Rocksteady's management maintained a positive outlook and believed that Suicide Squad: Kill the Justice League would be a success, despite the high-profile failures of similar games such as Anthem and Redfall. They seemed to ignore the concerns raised by staff and insisted that things would eventually come together. This culture of "toxic positivity" persisted throughout the game's development, with leadership remaining optimistic about the game's potential, even in the face of setbacks and shifting visions.

Warner Bros incurred a financial loss of $200 million from the Suicide Squad: Kill the Justice League project. The loss was attributed to the game's underwhelming performance and lower-than-projected sales figures.

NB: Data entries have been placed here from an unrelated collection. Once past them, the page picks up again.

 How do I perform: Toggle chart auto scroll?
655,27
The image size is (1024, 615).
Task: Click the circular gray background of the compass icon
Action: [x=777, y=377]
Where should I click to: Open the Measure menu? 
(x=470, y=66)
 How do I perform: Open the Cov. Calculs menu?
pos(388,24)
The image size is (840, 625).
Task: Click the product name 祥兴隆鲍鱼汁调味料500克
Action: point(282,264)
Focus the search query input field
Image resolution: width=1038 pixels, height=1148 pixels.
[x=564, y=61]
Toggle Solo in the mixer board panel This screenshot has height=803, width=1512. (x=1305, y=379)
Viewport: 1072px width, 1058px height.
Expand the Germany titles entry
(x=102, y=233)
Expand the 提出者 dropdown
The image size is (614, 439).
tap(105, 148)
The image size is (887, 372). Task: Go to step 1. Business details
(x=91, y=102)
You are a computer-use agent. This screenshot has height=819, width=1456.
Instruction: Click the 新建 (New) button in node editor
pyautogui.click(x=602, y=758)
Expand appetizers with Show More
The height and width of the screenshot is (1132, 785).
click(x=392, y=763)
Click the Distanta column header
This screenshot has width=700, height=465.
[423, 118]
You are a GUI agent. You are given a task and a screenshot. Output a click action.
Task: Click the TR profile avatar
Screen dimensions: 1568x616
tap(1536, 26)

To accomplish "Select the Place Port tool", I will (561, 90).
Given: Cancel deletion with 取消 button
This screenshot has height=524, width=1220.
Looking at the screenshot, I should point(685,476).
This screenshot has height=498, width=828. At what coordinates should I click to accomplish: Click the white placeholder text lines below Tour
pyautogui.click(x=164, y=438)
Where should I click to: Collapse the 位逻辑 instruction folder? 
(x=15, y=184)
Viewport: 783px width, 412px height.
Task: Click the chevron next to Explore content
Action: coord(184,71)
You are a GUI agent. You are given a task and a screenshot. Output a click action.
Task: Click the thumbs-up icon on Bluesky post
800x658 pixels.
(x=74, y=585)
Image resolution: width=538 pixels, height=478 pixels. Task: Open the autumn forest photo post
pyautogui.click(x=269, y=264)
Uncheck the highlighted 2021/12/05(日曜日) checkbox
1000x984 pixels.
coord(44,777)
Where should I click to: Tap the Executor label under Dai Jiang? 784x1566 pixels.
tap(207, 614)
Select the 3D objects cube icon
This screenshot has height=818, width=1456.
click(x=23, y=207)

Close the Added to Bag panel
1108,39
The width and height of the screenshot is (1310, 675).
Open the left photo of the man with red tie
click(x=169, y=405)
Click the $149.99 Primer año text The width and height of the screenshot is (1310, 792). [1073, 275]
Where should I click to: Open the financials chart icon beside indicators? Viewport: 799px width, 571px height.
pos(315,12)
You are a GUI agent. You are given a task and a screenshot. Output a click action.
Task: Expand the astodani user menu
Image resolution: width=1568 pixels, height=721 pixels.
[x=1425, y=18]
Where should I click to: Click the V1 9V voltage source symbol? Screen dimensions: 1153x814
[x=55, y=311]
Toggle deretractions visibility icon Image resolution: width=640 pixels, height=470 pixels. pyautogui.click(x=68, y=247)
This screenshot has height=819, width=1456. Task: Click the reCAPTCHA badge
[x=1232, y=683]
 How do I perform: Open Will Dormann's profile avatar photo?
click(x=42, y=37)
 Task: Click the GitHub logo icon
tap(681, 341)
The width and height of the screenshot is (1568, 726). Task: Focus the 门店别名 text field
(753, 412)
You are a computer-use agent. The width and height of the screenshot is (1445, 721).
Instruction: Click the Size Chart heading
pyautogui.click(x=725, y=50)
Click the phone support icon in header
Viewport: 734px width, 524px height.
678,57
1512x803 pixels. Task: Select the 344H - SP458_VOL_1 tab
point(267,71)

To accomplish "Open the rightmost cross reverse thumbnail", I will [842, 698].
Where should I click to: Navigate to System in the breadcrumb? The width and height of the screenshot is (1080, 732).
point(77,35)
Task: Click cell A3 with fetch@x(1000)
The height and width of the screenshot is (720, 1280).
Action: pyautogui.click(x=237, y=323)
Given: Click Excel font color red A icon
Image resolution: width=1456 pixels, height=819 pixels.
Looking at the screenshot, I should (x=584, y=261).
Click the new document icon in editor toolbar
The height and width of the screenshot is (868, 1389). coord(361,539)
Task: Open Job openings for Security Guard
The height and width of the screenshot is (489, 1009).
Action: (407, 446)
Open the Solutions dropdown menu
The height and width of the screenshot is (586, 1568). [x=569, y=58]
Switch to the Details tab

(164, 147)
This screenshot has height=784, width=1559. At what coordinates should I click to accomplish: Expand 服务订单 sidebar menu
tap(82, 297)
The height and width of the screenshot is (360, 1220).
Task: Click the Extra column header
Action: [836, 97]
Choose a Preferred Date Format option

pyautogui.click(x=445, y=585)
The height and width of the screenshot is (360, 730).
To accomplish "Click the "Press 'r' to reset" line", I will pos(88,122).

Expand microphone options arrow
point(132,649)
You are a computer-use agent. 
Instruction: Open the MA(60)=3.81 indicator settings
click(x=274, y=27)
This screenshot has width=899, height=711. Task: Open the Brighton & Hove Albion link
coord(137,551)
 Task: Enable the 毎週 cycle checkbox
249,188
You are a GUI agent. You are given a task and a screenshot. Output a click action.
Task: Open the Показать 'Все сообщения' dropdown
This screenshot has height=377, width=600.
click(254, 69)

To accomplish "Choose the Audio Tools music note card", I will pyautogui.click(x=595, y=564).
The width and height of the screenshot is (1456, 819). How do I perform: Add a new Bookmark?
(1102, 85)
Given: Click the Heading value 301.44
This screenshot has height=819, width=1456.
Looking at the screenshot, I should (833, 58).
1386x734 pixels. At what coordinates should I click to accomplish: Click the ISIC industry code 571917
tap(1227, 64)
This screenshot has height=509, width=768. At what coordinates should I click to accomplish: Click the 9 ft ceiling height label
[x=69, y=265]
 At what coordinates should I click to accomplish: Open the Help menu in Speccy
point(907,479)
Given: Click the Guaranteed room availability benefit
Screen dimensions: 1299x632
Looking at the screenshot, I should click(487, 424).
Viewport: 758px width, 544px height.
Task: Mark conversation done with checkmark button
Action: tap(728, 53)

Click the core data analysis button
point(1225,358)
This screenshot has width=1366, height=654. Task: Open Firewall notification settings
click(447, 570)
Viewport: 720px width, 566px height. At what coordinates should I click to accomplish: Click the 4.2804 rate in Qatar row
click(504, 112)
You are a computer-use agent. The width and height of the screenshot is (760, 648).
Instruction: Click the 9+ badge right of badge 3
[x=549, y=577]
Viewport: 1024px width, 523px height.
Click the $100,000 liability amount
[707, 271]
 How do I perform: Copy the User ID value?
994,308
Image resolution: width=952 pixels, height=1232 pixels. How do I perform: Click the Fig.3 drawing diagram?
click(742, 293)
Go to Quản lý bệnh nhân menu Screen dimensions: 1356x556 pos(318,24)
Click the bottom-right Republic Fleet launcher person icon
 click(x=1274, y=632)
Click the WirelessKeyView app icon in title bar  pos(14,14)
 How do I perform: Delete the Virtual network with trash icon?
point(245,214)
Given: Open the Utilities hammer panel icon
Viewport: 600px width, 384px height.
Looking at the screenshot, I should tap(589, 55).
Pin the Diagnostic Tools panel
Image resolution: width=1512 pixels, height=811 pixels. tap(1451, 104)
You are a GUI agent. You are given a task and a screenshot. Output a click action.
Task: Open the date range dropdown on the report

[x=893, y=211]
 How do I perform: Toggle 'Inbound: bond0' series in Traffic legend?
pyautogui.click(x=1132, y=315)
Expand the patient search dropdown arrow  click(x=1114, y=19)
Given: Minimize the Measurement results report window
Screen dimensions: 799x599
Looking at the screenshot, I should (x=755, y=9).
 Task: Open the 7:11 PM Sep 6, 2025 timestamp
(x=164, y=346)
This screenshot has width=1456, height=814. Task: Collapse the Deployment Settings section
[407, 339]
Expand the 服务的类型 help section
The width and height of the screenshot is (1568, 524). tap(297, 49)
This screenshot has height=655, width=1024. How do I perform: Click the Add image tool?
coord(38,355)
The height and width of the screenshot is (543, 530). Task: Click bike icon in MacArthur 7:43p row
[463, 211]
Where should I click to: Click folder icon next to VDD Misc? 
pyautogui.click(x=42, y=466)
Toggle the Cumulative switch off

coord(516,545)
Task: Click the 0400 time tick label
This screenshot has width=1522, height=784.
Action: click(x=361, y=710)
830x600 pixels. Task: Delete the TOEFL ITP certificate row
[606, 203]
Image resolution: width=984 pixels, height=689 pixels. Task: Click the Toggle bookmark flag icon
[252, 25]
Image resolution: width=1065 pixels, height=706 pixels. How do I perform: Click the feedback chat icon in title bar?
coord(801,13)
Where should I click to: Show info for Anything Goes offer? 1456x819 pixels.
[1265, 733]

The "toxic positivity" culture reported within the development team of Suicide Squad: Kill the Justice League refers to an environment where leadership insisted that things would eventually come together and ignored concerns raised by staff. This culture involved studio co-founder and director Sefton Hill being a "perfectionist" and creating a bottleneck that resulted in developers waiting weeks or months for their work to be reviewed, scrapping ideas, struggling to explain ideas clearly, and confessing to not playing competing products like Destiny 2. The report suggests that this culture led to many staff departures over the game's seven-year-long development and contributed to the game's disappointing reception and financial loss for Warner Bros.